Jose Serrano, the congressman from the South Bronx, believes he
knows the answer to that and several other distortions of fact
surrounding the President's Aug. 11 clemency offer.
"Anybody who thinks this [furor] is about 15 or 17 people in
prison, about bombs and clemency to terrorists, is wrong,"
Serrano said angrily yesterday. "This is about the status of Puerto
Rico and what we as a nation are going to do about it."
For generations now, the United States has been content to keep
Puerto Rico as a forgotten colonial possession and tax haven for
corporations.
In the process, Puerto Rican terrorists became for this country
what Irish Republican Army terrorists were to England, or what
the Palestine Liberation Organization was to Israel — a terrible
reminder that some were so unhappy with the inequality that they
would resort to violence.
Anyone who doubts that need only compare the average sentence
of 70 years these Puerto Ricans got for seditious conspiracy and
weapons offenses — remember, none of the 16 was convicted of
actually setting a bomb or injuring anyone — to those received by
many murderers, rapists and even other terrorists.

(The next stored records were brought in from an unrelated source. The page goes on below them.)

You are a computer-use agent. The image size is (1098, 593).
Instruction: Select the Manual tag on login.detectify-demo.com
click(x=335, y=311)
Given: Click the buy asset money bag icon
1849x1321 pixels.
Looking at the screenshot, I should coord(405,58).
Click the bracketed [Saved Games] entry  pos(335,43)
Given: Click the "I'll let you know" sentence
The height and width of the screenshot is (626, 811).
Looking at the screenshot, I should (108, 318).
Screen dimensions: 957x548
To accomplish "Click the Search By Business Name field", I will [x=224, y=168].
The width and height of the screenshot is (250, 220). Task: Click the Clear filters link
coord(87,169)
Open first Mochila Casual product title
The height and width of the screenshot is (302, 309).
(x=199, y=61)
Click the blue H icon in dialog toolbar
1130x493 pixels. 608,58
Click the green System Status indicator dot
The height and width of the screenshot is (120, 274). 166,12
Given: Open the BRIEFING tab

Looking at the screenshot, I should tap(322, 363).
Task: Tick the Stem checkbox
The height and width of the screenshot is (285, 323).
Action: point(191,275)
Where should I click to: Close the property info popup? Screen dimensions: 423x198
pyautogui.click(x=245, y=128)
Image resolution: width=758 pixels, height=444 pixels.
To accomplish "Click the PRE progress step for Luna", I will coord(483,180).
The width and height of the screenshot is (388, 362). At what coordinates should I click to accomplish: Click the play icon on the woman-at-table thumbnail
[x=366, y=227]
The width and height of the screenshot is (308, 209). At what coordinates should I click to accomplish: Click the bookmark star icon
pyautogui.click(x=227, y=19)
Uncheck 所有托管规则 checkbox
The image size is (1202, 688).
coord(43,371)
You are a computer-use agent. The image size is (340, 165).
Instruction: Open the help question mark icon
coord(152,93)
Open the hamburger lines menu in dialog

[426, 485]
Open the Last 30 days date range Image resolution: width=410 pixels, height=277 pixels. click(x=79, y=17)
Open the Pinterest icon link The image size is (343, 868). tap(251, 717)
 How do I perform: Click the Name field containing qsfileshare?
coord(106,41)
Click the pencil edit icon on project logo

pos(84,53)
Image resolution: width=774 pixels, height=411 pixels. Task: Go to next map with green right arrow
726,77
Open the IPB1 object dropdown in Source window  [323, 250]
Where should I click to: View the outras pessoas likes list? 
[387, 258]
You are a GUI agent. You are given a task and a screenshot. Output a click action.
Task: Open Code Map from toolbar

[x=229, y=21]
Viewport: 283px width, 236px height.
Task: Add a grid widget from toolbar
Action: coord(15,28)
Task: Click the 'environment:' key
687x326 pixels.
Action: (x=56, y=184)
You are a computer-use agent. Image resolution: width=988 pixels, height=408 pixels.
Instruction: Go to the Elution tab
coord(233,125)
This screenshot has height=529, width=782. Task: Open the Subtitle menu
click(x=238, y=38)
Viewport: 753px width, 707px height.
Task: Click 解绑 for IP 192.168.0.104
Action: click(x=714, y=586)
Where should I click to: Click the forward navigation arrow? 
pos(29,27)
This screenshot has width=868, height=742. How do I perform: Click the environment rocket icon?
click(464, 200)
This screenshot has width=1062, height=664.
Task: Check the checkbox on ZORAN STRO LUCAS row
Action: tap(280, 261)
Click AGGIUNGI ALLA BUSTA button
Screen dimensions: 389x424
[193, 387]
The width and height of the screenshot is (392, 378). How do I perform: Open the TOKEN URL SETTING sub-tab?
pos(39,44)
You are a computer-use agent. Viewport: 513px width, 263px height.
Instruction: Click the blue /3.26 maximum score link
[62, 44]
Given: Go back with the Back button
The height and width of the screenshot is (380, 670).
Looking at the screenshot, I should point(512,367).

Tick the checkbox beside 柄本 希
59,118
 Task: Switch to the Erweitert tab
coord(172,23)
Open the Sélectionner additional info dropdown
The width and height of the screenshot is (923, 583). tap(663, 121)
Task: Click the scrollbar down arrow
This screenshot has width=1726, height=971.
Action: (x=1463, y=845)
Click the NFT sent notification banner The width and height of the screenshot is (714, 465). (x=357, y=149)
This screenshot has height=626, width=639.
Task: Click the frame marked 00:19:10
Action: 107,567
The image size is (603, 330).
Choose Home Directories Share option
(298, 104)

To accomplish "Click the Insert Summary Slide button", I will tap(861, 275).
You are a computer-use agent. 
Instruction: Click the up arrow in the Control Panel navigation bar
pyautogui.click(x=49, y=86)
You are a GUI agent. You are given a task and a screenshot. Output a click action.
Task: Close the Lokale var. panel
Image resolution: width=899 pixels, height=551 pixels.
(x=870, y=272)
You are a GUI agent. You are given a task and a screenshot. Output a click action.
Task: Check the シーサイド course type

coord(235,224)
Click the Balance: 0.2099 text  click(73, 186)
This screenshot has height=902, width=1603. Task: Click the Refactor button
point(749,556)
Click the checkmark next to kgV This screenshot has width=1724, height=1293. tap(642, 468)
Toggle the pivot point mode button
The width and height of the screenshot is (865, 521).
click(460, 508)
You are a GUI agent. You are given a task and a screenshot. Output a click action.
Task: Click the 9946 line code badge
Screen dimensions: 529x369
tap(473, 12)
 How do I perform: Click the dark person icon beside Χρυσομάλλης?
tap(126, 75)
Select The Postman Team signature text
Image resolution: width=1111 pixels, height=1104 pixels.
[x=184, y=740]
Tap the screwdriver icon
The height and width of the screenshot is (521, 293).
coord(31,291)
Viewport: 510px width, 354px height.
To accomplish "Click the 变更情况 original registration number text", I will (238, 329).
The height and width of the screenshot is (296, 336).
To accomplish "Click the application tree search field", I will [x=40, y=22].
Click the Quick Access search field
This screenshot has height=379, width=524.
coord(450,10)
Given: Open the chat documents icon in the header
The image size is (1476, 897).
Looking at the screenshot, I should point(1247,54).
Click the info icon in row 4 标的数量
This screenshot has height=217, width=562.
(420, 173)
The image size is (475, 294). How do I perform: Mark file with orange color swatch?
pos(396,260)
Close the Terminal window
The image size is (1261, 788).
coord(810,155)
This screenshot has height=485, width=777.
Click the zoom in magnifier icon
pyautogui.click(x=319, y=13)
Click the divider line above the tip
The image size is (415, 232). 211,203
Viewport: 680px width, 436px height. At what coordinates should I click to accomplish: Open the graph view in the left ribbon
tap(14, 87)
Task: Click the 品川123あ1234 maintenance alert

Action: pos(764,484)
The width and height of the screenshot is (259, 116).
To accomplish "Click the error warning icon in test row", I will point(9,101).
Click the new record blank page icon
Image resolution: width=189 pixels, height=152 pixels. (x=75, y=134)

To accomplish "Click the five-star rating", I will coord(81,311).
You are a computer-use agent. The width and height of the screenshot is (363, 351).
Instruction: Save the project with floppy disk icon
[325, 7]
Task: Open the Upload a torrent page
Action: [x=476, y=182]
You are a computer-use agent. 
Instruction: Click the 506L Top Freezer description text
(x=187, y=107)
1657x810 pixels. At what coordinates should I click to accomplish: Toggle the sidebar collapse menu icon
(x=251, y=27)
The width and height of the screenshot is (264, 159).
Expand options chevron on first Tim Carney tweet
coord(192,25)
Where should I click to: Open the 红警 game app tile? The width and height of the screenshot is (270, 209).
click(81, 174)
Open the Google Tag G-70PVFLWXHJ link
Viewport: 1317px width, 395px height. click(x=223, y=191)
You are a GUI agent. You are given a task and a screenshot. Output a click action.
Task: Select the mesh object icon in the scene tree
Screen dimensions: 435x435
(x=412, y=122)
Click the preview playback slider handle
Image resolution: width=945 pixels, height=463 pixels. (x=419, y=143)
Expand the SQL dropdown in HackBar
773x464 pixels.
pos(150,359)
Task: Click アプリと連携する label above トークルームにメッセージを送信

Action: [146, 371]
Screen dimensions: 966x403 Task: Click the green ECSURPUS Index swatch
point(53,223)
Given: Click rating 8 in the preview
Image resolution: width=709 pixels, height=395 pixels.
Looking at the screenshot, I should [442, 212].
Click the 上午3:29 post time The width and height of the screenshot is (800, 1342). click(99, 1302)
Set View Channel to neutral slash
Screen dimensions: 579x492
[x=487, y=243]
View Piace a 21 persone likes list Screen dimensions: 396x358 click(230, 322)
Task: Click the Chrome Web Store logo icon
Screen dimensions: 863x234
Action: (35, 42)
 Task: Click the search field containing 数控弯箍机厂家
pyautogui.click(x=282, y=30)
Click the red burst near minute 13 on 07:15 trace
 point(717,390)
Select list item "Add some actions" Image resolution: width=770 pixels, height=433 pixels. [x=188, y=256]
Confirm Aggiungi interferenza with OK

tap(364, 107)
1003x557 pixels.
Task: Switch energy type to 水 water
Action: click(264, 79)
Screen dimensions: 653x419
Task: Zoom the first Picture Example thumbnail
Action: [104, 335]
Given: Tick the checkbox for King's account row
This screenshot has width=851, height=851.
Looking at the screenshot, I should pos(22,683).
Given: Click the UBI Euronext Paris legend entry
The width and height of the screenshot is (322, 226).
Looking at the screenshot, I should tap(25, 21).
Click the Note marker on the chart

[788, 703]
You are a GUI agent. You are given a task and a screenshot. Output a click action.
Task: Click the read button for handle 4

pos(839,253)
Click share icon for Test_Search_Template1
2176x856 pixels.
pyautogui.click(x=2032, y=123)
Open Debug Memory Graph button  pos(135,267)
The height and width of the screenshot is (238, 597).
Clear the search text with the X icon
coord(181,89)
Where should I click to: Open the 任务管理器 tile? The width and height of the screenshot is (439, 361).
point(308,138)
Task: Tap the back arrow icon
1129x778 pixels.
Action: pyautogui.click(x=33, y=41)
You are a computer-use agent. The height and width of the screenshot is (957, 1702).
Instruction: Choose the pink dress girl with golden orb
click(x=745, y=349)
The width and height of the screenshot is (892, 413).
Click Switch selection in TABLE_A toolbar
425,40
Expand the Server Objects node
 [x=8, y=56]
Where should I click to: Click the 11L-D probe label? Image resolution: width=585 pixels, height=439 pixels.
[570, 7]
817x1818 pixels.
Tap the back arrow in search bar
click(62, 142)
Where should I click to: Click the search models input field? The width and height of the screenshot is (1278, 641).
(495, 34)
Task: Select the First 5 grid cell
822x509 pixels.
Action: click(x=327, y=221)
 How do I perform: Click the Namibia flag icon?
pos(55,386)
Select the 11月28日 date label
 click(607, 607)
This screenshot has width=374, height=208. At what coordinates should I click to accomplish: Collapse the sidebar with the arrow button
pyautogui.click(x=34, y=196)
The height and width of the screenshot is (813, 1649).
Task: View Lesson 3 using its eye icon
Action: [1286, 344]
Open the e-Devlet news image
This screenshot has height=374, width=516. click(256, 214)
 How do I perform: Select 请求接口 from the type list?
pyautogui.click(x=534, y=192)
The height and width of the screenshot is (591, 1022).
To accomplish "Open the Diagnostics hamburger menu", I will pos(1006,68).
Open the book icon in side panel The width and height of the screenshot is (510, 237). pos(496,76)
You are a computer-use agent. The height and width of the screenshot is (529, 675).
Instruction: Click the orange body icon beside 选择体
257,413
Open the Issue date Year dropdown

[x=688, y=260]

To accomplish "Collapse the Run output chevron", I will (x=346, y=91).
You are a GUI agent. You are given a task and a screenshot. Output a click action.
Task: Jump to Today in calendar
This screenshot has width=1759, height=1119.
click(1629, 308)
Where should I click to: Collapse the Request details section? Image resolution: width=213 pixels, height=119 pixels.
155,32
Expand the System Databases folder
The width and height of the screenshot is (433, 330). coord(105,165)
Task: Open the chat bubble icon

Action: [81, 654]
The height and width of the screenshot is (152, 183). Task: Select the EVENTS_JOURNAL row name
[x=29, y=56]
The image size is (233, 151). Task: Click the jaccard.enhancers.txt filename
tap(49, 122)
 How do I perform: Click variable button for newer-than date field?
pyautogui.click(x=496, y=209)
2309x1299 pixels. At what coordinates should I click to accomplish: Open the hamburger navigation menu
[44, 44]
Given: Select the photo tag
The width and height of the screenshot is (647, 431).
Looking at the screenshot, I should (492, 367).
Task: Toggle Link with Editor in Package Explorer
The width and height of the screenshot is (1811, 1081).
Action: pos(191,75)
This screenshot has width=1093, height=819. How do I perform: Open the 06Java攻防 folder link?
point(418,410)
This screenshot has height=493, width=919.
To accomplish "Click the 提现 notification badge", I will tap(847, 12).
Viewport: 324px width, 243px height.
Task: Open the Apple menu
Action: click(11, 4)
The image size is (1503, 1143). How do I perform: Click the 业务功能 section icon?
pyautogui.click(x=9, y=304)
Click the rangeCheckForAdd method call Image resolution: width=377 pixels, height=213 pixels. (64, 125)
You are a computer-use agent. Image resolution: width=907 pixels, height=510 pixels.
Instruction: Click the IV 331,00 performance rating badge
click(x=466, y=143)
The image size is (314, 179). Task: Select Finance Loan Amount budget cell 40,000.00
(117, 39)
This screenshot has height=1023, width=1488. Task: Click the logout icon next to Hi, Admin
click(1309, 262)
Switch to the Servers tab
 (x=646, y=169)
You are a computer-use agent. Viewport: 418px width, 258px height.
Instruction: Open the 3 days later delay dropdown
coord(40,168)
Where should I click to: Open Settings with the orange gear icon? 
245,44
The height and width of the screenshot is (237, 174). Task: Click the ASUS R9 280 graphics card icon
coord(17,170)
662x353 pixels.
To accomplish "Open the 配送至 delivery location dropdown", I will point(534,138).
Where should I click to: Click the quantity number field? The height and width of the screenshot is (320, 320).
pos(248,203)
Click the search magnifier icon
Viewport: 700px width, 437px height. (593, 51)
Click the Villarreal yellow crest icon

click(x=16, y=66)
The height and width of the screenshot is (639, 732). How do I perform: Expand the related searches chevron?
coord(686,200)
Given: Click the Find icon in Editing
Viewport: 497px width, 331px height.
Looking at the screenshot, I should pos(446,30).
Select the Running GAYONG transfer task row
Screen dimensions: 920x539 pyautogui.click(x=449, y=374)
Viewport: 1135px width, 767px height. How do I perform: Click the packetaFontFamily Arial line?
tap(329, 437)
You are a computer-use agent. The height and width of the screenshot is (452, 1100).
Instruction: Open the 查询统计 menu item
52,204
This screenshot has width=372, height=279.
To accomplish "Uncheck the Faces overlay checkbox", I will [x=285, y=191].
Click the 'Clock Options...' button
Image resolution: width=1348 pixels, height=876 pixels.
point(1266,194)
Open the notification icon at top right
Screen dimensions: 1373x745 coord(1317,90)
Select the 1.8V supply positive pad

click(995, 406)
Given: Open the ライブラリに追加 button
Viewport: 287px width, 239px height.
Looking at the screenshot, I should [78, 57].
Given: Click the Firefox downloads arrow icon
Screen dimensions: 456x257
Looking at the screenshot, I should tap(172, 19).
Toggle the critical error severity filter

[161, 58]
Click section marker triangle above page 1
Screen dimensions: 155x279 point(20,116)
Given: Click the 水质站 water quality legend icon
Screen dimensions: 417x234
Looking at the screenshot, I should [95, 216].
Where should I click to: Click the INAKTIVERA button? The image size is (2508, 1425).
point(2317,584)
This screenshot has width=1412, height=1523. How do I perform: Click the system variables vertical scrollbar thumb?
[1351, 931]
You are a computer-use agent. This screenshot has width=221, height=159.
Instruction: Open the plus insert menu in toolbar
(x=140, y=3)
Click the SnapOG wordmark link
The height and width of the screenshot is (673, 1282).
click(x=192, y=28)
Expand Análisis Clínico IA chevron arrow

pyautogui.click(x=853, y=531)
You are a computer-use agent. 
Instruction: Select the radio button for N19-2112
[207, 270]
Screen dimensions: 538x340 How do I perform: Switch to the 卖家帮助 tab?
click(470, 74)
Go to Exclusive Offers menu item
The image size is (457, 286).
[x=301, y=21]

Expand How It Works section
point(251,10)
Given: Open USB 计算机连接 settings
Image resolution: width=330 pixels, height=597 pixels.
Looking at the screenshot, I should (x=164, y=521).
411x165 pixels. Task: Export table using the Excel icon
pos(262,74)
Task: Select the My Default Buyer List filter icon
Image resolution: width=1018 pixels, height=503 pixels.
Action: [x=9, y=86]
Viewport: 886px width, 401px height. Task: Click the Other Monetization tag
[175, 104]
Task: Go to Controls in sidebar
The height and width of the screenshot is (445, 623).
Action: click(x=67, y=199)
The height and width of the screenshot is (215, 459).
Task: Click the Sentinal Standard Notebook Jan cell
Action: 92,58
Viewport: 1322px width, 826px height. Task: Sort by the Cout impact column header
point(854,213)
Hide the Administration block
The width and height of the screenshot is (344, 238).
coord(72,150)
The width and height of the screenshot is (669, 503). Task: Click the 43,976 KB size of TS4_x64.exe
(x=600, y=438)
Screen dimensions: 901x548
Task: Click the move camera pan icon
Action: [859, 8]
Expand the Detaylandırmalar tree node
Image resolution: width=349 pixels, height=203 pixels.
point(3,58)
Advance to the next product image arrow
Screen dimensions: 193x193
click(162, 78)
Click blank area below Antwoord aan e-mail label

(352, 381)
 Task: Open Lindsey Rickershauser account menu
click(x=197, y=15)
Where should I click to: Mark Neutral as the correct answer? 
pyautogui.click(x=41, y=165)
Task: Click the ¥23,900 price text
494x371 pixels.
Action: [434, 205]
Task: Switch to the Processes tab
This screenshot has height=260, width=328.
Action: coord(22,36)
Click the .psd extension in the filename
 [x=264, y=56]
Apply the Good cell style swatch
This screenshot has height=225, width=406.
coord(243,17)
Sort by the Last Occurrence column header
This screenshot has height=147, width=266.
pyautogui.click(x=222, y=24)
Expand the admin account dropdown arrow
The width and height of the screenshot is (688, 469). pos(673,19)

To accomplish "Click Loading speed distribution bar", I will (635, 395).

To his credit, Clinton, like President Jimmy Carter, who granted
clemency to four Puerto Rican nationalists in 1979, understood
that to heal long-running ethnic conflicts like these, a leader must
take a bold step, even granting amnesty to enemies in hopes of
turning them toward peaceful solutions.
His decision was hardly a sudden, slick tactic to shore up Hillary's
support among New York Puerto Ricans. This column revealed in
January 1997 that Cardinal O'Connor and Puerto Rican leaders
were pressing the White House for clemency as a symbolic
gesture of reconciliation on the 100th anniversary of the 1898 U.S.
invasion of Puerto Rico.
It was not just the small pro-independence movement calling for
their release. Even the most conservative leaders among the 6.6
million Puerto Ricans on the island and here supported their
release.
The Monica Lewinsky scandal, however, forced the White House
to postpone many decisions, this one included.
When he finally acted, Clinton must have expected the prisoners
would just be grateful and head for the exits. The idea of people
actually believing in a cause must be an alien concept to him.
It was not the anti-violence pledge that prevented them from
leaving right away. It was the fact that Clinton was freeing some of
them, not all. They didn't want to leave a trio of comrades behind.
In addition, they balked because parole conditions stipulate they
cannot even attend public meetings with one another. That would
prevent them from working legally for Puerto Rico's
independence.
Serrano is so angry at the First Lady's meddling that he has
withdrawn his endorsement of her expected Senate bid.
"Why are Hillary and everyone else upset about them taking three
weeks to decide?" Serrano asked. "We've had to deal with 101
years of waiting for U.S. to decide what to do with our island."